Dataset entries
******************************

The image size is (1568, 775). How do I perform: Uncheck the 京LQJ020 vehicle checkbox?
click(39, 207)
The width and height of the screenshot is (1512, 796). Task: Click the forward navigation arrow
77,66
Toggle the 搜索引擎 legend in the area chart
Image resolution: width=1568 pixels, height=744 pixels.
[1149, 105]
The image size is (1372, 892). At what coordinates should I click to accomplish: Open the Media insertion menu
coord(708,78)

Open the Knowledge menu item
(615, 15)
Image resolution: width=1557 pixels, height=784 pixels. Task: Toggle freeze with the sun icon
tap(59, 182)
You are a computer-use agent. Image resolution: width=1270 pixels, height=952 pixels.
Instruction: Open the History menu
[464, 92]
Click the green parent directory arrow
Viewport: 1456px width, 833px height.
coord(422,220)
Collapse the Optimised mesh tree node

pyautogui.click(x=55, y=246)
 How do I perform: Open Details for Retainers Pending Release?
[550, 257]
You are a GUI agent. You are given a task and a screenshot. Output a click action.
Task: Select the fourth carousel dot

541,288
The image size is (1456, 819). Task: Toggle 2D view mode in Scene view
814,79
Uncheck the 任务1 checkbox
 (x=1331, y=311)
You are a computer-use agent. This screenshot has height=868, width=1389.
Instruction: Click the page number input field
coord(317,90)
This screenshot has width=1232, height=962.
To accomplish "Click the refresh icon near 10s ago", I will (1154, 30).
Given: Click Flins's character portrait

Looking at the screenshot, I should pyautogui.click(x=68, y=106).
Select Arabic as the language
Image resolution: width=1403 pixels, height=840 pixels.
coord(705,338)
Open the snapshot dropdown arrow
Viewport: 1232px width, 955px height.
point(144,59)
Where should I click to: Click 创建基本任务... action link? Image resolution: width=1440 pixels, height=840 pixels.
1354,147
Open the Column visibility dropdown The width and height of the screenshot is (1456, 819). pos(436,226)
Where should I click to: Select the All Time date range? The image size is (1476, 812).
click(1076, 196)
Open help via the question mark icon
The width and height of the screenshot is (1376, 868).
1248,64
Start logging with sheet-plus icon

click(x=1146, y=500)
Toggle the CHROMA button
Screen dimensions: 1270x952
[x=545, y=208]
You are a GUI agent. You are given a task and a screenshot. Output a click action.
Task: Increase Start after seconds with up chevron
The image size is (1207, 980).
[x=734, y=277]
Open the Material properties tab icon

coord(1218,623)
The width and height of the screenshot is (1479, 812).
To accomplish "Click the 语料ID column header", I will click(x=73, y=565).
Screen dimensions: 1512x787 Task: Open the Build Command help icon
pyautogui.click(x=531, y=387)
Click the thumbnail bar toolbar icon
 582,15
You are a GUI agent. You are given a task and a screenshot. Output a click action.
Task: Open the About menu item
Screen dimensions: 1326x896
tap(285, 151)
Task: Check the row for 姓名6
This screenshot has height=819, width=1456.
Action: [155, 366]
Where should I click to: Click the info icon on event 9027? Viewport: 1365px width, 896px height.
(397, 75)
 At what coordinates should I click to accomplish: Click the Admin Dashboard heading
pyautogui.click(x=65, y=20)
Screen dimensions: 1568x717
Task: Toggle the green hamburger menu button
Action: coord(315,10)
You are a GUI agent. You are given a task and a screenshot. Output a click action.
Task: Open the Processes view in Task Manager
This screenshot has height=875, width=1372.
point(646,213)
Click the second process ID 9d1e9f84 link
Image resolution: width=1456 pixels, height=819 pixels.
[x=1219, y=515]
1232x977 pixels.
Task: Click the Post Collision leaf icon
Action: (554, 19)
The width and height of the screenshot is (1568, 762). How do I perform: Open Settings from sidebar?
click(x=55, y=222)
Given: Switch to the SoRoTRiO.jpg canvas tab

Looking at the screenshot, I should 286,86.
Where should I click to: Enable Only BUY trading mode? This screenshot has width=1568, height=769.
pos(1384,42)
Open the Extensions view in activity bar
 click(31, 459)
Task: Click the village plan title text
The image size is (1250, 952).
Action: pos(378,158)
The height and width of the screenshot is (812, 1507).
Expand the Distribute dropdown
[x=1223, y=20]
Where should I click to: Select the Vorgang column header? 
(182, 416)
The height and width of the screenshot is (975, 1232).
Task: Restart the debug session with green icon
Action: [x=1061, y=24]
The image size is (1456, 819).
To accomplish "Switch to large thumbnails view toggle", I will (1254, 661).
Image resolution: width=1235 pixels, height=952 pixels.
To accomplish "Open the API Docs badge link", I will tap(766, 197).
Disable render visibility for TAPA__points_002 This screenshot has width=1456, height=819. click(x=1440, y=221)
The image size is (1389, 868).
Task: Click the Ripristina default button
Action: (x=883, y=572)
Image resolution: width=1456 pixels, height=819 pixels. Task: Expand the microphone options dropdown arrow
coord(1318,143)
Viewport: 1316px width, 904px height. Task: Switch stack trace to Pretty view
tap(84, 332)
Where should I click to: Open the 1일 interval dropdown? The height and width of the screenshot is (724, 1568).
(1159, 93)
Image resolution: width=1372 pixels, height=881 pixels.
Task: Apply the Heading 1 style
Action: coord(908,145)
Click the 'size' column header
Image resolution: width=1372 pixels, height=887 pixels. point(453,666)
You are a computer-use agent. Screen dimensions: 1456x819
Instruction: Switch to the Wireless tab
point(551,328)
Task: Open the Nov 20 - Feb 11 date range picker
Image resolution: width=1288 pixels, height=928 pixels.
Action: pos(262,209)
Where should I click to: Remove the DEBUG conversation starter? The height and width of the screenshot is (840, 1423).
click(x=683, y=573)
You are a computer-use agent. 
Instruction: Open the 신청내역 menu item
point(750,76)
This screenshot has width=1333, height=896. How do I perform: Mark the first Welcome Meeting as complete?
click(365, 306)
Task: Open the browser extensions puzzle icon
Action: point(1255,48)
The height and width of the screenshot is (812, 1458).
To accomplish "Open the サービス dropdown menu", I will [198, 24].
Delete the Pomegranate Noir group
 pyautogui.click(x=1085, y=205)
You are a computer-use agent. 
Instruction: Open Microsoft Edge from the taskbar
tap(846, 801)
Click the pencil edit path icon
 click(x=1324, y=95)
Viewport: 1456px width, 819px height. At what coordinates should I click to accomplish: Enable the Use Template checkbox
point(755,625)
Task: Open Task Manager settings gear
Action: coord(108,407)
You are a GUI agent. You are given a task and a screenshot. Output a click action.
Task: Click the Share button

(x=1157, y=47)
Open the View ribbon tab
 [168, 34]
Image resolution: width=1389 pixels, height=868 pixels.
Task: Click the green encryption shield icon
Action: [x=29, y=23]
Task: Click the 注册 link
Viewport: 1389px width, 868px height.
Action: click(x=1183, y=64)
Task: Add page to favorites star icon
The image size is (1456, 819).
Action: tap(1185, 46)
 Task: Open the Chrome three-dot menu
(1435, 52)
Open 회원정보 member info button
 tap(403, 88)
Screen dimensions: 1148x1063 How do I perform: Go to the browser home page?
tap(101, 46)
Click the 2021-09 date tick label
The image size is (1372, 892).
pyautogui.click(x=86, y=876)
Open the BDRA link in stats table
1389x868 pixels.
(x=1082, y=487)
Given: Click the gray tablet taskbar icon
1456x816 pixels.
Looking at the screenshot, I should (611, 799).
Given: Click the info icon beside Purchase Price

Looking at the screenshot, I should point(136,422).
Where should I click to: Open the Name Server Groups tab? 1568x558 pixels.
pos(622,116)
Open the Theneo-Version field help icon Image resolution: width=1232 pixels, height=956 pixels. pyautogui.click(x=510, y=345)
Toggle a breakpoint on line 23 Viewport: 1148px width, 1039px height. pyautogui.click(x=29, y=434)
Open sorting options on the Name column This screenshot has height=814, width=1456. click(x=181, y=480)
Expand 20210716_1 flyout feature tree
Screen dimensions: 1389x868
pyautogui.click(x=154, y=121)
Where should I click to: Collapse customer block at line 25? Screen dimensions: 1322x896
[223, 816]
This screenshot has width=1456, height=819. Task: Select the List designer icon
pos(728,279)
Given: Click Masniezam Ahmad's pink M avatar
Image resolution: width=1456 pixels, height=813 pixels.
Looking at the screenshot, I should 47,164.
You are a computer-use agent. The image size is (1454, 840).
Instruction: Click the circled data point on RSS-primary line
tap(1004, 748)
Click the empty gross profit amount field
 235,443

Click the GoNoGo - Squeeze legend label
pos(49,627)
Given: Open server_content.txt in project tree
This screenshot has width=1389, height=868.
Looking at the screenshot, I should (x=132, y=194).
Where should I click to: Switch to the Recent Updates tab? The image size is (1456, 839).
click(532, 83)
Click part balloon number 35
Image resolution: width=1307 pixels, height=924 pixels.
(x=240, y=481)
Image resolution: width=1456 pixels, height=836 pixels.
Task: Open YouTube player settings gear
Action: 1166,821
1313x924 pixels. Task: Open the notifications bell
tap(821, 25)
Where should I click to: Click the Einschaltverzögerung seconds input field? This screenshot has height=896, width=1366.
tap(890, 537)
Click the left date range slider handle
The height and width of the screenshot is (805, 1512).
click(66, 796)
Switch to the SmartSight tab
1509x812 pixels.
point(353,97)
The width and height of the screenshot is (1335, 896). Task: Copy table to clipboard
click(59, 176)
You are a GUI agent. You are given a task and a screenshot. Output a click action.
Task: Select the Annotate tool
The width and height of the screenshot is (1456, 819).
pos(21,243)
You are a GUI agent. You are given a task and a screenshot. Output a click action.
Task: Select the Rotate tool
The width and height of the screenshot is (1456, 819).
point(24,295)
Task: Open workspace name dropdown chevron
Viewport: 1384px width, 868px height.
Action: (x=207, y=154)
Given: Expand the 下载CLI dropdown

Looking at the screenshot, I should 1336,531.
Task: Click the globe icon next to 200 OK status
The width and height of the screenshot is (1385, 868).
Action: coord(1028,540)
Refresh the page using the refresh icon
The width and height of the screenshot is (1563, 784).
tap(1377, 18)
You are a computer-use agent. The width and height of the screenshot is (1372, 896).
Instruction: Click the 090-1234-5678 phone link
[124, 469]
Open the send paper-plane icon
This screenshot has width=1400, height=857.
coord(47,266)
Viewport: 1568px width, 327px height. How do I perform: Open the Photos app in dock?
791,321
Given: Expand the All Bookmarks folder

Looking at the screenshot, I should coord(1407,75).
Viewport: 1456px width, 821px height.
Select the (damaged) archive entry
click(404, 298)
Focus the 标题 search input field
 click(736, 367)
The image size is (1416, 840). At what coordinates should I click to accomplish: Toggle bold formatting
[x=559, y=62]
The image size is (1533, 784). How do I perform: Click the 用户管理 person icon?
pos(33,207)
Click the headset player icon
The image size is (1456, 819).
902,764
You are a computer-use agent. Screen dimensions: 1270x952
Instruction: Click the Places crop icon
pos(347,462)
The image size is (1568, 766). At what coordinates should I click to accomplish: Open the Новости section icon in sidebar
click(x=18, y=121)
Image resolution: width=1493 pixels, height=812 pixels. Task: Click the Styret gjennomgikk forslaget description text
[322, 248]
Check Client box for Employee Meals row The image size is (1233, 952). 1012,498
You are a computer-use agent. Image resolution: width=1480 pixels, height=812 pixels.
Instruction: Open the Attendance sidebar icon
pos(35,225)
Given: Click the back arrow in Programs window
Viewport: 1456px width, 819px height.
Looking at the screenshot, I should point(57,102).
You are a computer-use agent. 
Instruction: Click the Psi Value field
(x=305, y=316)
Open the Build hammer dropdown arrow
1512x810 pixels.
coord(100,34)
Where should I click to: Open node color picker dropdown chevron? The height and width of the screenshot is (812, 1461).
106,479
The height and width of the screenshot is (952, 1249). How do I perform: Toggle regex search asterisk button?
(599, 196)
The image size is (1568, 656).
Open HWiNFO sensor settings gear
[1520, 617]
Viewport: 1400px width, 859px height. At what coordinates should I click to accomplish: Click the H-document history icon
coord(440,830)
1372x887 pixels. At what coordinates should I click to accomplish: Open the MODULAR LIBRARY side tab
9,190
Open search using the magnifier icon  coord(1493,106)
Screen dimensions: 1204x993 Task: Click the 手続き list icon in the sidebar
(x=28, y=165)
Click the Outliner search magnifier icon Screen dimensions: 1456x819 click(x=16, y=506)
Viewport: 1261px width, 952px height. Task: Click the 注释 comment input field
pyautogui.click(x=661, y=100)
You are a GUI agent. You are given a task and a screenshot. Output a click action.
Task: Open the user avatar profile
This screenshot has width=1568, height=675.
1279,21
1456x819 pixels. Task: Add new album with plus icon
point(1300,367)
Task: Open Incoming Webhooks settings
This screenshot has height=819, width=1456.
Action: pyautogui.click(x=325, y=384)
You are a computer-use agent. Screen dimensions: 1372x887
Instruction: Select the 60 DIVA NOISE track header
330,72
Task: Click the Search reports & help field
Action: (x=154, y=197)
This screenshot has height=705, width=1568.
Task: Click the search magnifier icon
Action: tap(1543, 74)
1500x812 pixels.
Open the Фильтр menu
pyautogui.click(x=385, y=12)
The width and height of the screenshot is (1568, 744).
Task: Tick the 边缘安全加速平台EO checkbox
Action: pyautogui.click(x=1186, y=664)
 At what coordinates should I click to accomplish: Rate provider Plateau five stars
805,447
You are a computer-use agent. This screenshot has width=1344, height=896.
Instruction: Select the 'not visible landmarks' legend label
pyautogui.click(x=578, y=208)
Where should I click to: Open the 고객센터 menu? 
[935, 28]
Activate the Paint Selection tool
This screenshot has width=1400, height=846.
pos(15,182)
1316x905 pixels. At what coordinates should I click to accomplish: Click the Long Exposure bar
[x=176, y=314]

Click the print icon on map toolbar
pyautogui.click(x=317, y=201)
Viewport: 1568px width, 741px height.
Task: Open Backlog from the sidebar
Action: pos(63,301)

******************************

* [BRIEF] Which of the lines above carry the string "will"? Pick them out and copy them.

* [RESULT OF THIS TASK]
To accomplish "Click the refresh icon near 10s ago", I will (1154, 30).
To accomplish "Click the 语料ID column header", I will click(x=73, y=565).
To accomplish "Switch to large thumbnails view toggle", I will (1254, 661).
To accomplish "Open the API Docs badge link", I will tap(766, 197).
To accomplish "Open the サービス dropdown menu", I will [198, 24].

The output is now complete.